Thérèse : Figure toi que, en fait, « Chinoise ? » j’ai commencé à l’écrire deux ans avant sa sortie. Parce que le racisme anti-asiatique ne date pas du Covid. Et j’avais commencé à l’écrire, j’aimais bien la chanson, je l’avais écrite en anglais. Et je l’avais jouée une seule fois, à un nouvel an lunaire à la mairie du 13ème aprce qu’on m’avait invitée à jouer là-bas. Et c’était cool, on avait fait un truc chouette, mais la prod’ me correspondait pas totalement, puis à l’époque j’étais dans La Vague donc j’avais d’autres considérations. Et au moment donc de ce premier confinement, j’ai repris ces paroles, j’ai fait un début de prod’ dessus, Adam a repris la prod’ derrière, et au bout d’un moment, il me dit « Thérèse, en fait, cette chanson, elle est quand même forte, tu abordes un sujet super fort et on est en France, et en vrai si tu veux que les gens comprennent les paroles, faudrait que tu la fasses en français ». Alex, du label, me dit la même chose. Du coup bon, je me dis « j’y vais? j’y vais pas? », c’est extrêmement difficile de traduire une chanson que tu as déjà commencé à écrire dans une autre langue donc gros challenge. Et finalement, je me suis prêtée au jeu, j’ai mis du temps à écrire ce texte. Et je suis hyper contente de l’avoir fait parce que finalement je me rends compte qu’il est beaucoup plus précis en français qu’en anglais, il y a des références que les gens peuvent comprendre, comme les Balkany, que tu ne peux pas traduire en anglais ! Donc plutôt ravie de l’avoir fait. Et ce titre devait être dans l’EP, on ne savait pas si on allait le sortir en single ou pas parce que c’est quand même un sujet bien touchy, mais il y a un moment où il s’est passé tellement de trucs… Juste avant le deuxième confinement il y a eu un appel à la haine sur Twitter, un appel à tabasser tous les chinois. Face à ça, on s’est dit bon…

Adam : Oui puis y a peut-être une peur aussi, en fait personnellement j’ai eu peur tu vois.

Thérèse : J’ai eu très peur aussi, j’ai eu très très peur.

Adam : On recevait des messages assez énervés…

Thérèse : J’ai reçu des menaces, tu vois.

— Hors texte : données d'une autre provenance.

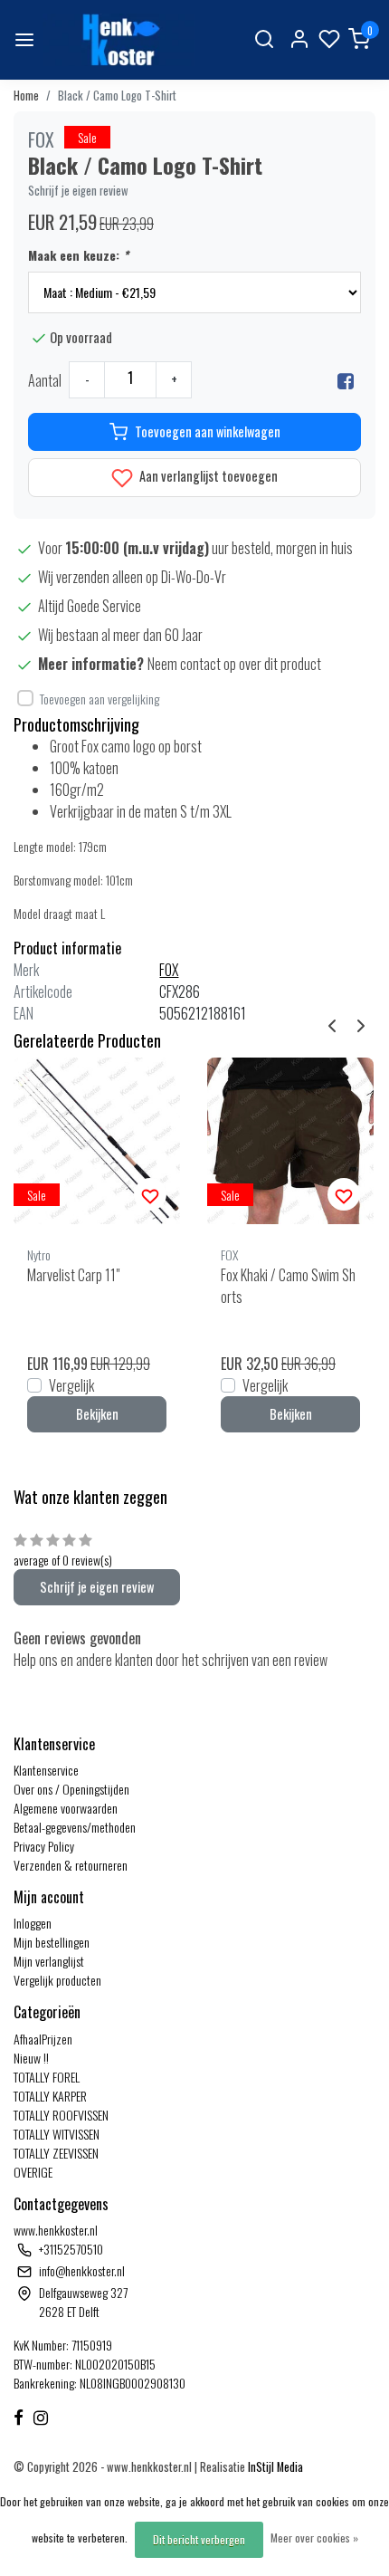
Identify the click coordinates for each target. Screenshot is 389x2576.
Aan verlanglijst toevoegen (207, 475)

Donc t’as peur tu vois, tu te dis que t’as besoin de le faire, mais de l’autre côté tu te dis « est-ce que je suis pas mieux dans l’anonymat ? », à ne pas porter ça comme un flambeau tu vois ? C’est lourd comme responsabilité à porter ! Mais je pense qu’il y a un moment où le coeur te porte au delà de tes peurs. Ça éteint cette espèce de feu, c’est une espèce d’urgence vitale, donc on s’est dit « bah allez on y va ».

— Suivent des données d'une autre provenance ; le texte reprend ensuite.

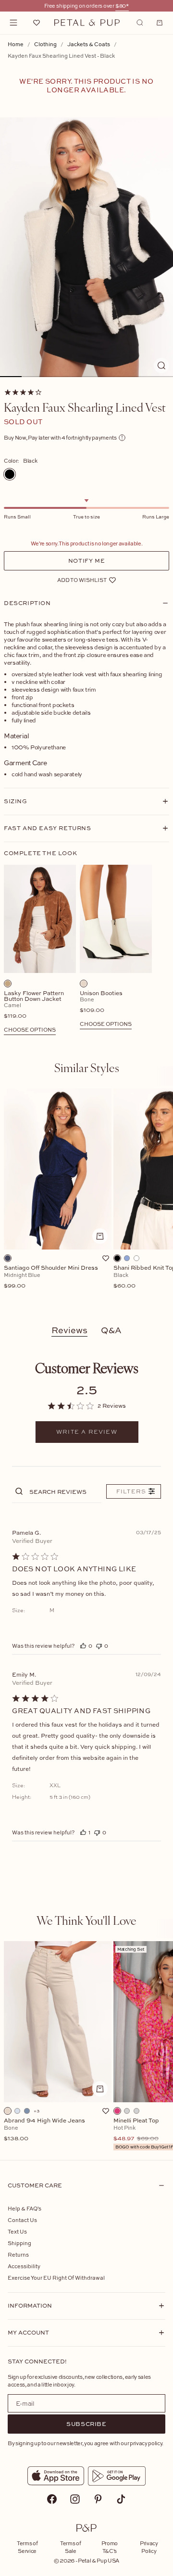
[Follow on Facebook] (52, 2499)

Adam : Oui puis ce qui est pas simple aussi tu vois c’est quand tu parlais de relai dans les médias et tout, c’est un truc dans lequel tu peux très facilement te faire enfermer. On a eu très peur de ça, « ah c’est l’asiatique de France qui fait de la musique » !

hauméa : Oui justement c’est pour ça que je n’ai pas voulu te qualifier comme une artiste engagée, parce que de un t’es au début de ton projet, et de deux c’est peut être éphémère tout ça, en fait. Peut-être que tu as commencé à parler de ça au début mais que c’est pas quelque chose que tu veux développer sur le long terme !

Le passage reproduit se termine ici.